Saturday, March 28, 2009

Dickens tackled epic themes -- you can, too

Too-good-to-be-true investments

Rapacious landlords

Clueless government agencies

Phrases ripped out of today's headlines?

Well, yes, but also themes in Charles Dickens' "Little Dorrit," which hits the screen on PBS Masterpiece Theatre this Sunday.

The New York Times gives it an extremely favorable review. So I may watch it, even though I haven't committed myself to a MT series since "Pride and Prejudice" in the mid-90s. That series, according to the NYT, had the same director as "Little Dorrit." So I may watch now, or save to savor later. Read the Times' review at

As an English major, I read a lot of Dickens, including "Little Dorrit." In it, Mr. Dorrit spends 20 years in Marshalsea debtor's prison. Dickens knew a bit about debtor's prison, since his family spent some time in one. Mr. Dorrit used to be rich and now is a debtor due to some debts which may or may not be his. Nobody can seem to find an answer at the government Department of Circumlocution. It's modern-day equivalents can be seen in the Bush-era "oversight" and "regulatory" agencies that were charged with keeping track of A.I.G., Citigroup, food safety, disaster relief, etc.

Anyway, Mr.
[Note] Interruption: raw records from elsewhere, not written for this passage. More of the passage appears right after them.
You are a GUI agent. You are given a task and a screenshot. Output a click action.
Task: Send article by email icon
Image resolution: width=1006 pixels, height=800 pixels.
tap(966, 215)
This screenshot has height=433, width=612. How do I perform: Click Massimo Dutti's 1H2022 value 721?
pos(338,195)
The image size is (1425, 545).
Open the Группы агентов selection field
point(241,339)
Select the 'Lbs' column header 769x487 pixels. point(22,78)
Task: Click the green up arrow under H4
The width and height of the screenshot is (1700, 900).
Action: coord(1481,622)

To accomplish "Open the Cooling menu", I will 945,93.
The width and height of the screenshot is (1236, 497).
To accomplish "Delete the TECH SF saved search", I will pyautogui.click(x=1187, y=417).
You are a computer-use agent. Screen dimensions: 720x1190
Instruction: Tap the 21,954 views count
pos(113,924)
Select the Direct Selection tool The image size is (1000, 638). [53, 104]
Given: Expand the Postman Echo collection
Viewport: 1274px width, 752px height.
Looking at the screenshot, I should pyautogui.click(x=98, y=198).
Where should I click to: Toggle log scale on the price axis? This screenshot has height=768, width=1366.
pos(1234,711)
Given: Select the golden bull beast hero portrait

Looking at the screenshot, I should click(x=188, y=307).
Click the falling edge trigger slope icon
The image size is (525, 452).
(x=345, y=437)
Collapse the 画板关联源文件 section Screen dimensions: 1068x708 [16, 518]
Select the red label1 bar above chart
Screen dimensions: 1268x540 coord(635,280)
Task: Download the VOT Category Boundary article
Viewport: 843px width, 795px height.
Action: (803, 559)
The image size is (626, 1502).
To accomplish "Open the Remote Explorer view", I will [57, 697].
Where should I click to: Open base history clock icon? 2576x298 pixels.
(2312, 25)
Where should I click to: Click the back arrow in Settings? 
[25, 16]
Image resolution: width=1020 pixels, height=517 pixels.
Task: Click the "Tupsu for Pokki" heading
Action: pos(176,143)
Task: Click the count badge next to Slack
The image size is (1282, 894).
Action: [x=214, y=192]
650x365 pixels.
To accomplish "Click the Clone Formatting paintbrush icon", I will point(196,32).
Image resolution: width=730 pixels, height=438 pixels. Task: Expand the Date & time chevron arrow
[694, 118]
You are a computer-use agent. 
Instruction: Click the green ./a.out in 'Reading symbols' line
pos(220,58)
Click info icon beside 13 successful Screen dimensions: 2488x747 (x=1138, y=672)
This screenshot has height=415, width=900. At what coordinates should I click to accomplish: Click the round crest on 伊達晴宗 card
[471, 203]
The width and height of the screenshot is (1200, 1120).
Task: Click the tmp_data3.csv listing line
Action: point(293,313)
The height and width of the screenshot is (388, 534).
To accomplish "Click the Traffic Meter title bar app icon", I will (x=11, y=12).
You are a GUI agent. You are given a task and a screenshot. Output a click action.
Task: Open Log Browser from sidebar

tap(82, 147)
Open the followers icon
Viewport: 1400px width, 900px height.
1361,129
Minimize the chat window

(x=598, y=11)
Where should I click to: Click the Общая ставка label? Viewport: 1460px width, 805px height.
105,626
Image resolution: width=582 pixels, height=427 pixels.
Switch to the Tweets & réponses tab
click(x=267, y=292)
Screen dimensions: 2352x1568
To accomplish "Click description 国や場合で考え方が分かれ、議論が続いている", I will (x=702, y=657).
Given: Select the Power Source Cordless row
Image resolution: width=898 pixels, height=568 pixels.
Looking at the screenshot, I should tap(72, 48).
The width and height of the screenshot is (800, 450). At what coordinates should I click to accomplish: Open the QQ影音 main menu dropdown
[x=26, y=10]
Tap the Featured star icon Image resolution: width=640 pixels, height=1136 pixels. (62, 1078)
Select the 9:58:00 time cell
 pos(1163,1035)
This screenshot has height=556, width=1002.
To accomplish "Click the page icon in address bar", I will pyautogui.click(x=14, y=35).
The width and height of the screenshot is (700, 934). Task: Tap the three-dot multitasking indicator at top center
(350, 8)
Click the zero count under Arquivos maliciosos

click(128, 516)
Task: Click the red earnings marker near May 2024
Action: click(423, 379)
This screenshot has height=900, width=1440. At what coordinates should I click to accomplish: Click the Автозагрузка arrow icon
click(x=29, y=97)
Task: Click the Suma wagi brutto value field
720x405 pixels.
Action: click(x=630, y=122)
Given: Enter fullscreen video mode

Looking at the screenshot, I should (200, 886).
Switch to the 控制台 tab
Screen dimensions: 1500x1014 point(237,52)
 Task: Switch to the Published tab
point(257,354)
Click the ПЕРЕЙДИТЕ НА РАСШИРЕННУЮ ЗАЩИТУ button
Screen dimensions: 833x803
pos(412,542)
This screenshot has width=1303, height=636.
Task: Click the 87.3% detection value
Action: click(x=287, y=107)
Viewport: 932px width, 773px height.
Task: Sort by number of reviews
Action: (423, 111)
Dorrit is kind of clueless and his daughter, Amy, is an innocent ripe for the plucking. Her sister, Fanny, is a bit of a schemer. There are good guys that turn out to be bad; bad guys that turn out to be good. Dickens was a great storyteller if a bit long-winded. But you would be too if you had to constantly churn out chapters for the London periodicals. Dickens was always writing on the run, which gives his books a certain breathless quality when compared with his Victorian-era counterparts. You may find that hard to believe when you pick up "Little Dorrit," all 1,024 pages and 1.5 pounds of it (Penguin Classics edition). But his humor, cliffhanger endings and odd coincidences keep the reader moving along.

This makes me think that more classics from the English major's catalogue needs dusting off. Dickens has never gone out of print, so he's been with us all along. Tolstoy was another one who tackled the big subjects -- in a spectacular way with "War and Peace," but also in his essays and short novels. Epic -- that was Tolstoy and that was his work. He might just be the thing for a country that's been in minimalist mode for the past couple decades. Or maybe that was only university English departments. The world is always in epic mode -- we writers just have to summon the imagination to deal with it.